Shares of Vedanta's newly listed demerged entities, including Oil and Gas and Power, surged up to 20% in Wednesday's trade. Market analysts caution against chasing the rally, suggesting a 'buy-on-dips' approach for long-term investors.

Shares of Vedanta Limited's recently demerged entities experienced significant gains in Wednesday's trading session, with some new listings soaring by as much as 20%. This strong market interest follows the completion of Vedanta's strategic demerger process, which saw four separate companies listed.

Demerged Entities See Strong Gains

Vedanta Oil and Gas Ltd led the charge, with its shares climbing 20% to ₹38.76. Vedanta Power Ltd also saw a substantial jump, initially rising 17.12% to ₹47.20 before settling at a 7.47% increase, trading at ₹43.31. Vedanta Iron and Steel Ltd hit its 10% upper circuit limit, reflecting robust investor demand. Vedanta Aluminium Metal Ltd also posted gains, up 1.02% to ₹455.

In contrast to its newly independent subsidiaries, the parent company, Vedanta Ltd, traded lower, slipping 1.92% to ₹275.40.

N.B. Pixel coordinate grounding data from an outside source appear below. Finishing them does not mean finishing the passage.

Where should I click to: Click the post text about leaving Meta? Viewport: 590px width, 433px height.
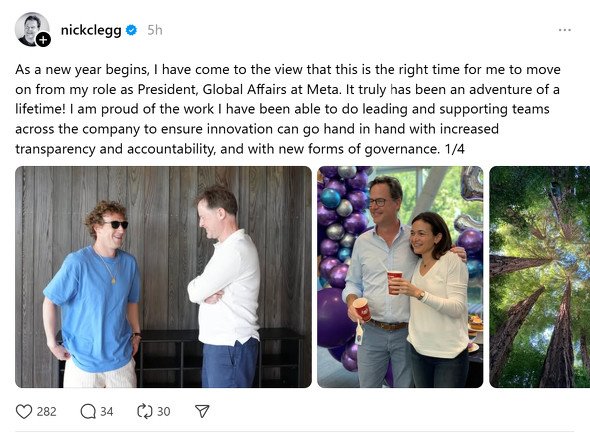(288, 109)

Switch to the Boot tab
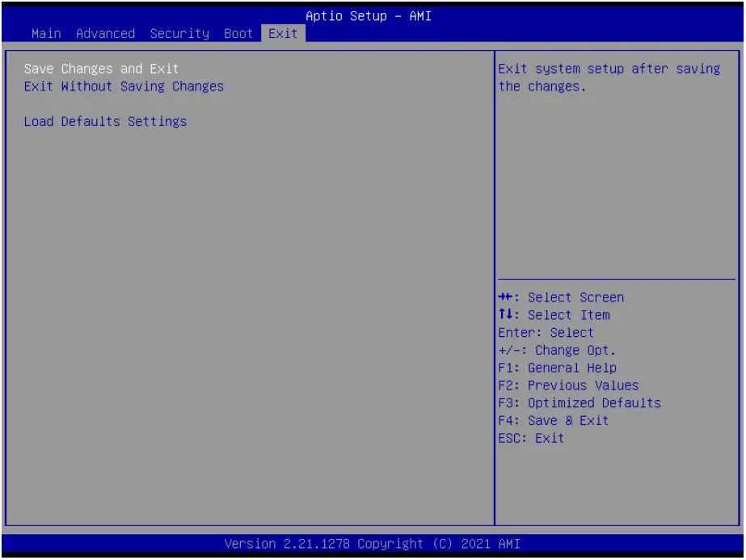238,33
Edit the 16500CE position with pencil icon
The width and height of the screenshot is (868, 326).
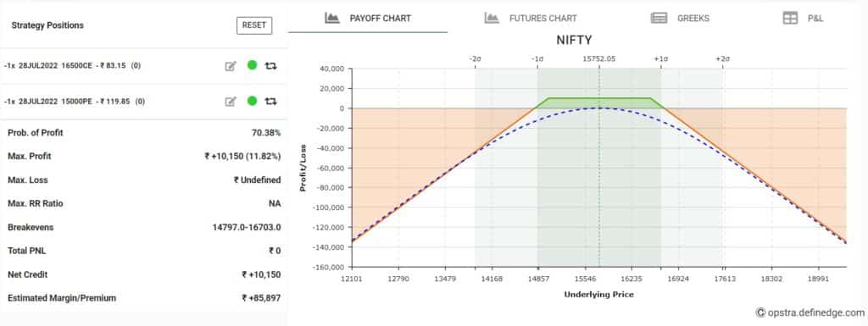click(x=231, y=66)
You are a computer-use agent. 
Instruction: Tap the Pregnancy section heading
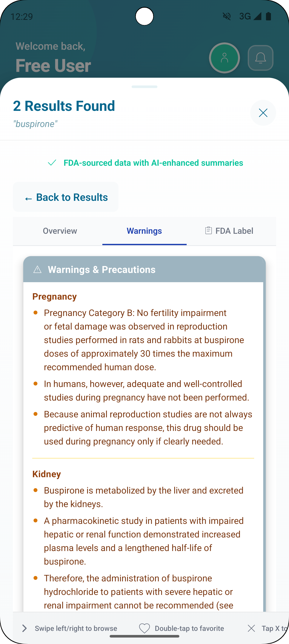54,297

Expert Advice: Caution Amidst Rally

Despite the sharp upward movement, market participants and analysts are advising caution. Ravi Singh, Chief Research Officer at Master Capital Services, acknowledged the positive investor response to the standalone entities post-demerger. However, he warned,

“After such a sharp upmove, some short-term profit booking or consolidation cannot be ruled out. Investors with a medium- to long-term horizon can continue to hold the stock, as the business fundamentals remain encouraging. Fresh investors should avoid chasing the rally and instead look to accumulate on dips for a better risk-reward opportunity.”

Kranthi Bathini, Director of Equity Strategy at WealthMills Securities, echoed this sentiment, suggesting that investors wait for a couple of quarterly results to properly assess the companies' performance before making significant investment decisions. He also recommended a 'buy-on-dips' strategy for those keen on gaining exposure.

Vedanta's Future Vision

Anil Agarwal, Founder and Chairman of the Vedanta Group, expressed optimism about the future of the newly independent sectors. He stated that each of the five sectors (including the parent company) is exciting and holds tremendous potential. Agarwal reaffirmed the group's commitment to being a dividend-paying entity and creating value across all its companies.

Highlighting ambitious growth plans, Agarwal announced the group's intention to invest $20 billion over the next five years, primarily in India. He projected that each of these companies has the potential to reach $100 billion in revenue, underscoring the long-term vision behind the demerger.